╭─ Trecho da página
A pastora e pré-candidata a deputada estadual pelo PL, Renata Vieira, voltou às redes sociais para apresentar sua versão sobre a confusão com um entregador de móveis, registrada em vídeo e amplamente compartilhada na internet. Em uma publicação, ela exibiu hematomas nas mãos e nas pernas, afirmou que também foi vítima de agressões e disse que novas imagens poderão esclarecer o caso.
Renata ganhou repercussão nacional após ser filmada agredindo um entregador em Contagem, na Região Metropolitana de Belo Horizonte. Nas gravações feitas por testemunhas, ela aparece desferindo tapas, fazendo xingamentos e, em determinado momento, arremessando pedras contra o trabalhador.
╰─
╭─ Dados registrados
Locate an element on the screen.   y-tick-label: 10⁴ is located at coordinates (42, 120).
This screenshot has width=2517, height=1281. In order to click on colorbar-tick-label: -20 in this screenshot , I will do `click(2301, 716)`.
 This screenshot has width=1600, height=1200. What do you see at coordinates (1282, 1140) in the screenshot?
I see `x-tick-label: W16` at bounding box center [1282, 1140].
╰─
■ **Conjunto de tarefas**
[a] No trecho sobre Renata Vieira, reescreva a parte que começa com as palavras que contêm "Renata ganhou repercussão" e termina com "contra o trabalhador.", trocando "Contagem" por "Betim".
[b] No trecho sobre Renata Vieira, em que partes do corpo ela exibiu hematomas na publicação?
[c] Dê sequência ao trecho sobre Renata Vieira a partir do ponto em que ele termina.

■ **Respostas dadas**
[a]
Renata ganhou repercussão nacional após ser filmada agredindo um entregador em Betim, na Região Metropolitana de Belo Horizonte. Nas gravações feitas por testemunhas, ela aparece desferindo tapas, fazendo xingamentos e, em determinado momento, arremessando pedras contra o trabalhador.

[b] Nas mãos e nas pernas.

[c]
Pastora diz que também foi agredida
Em vídeo publicado nas redes sociais, Renata afirmou que recebeu atendimento em uma Unidade de Pronto Atendimento (UPA), acompanhada por um policial militar, e mostrou os hematomas que, segundo ela, foram provocados durante a confusão.
A pré-candidata declarou que sofreu “chutes, socos, bicudos e beliscões” e contestou a narrativa de que teria sido a única agressora. Ela afirmou que pretende apresentar provas e disse acreditar que novas imagens poderão confirmar sua versão dos fatos.
Versões são divergentes
Segundo Renata Vieira, o conflito começou após o entregador descobrir que ela é pré-candidata pelo Partido Liberal (PL). Ela afirma ter sido alvo de ofensas e hostilidade por motivos políticos.
Já a versão apresentada pelo entregador é diferente. Segundo relato divulgado por moradores e reproduzido pela imprensa, a discussão teria começado porque ele informou que não conseguiria realizar sozinho a entrega de um sofá e precisaria do auxílio de outro funcionário, situação que teria desagradado a cliente.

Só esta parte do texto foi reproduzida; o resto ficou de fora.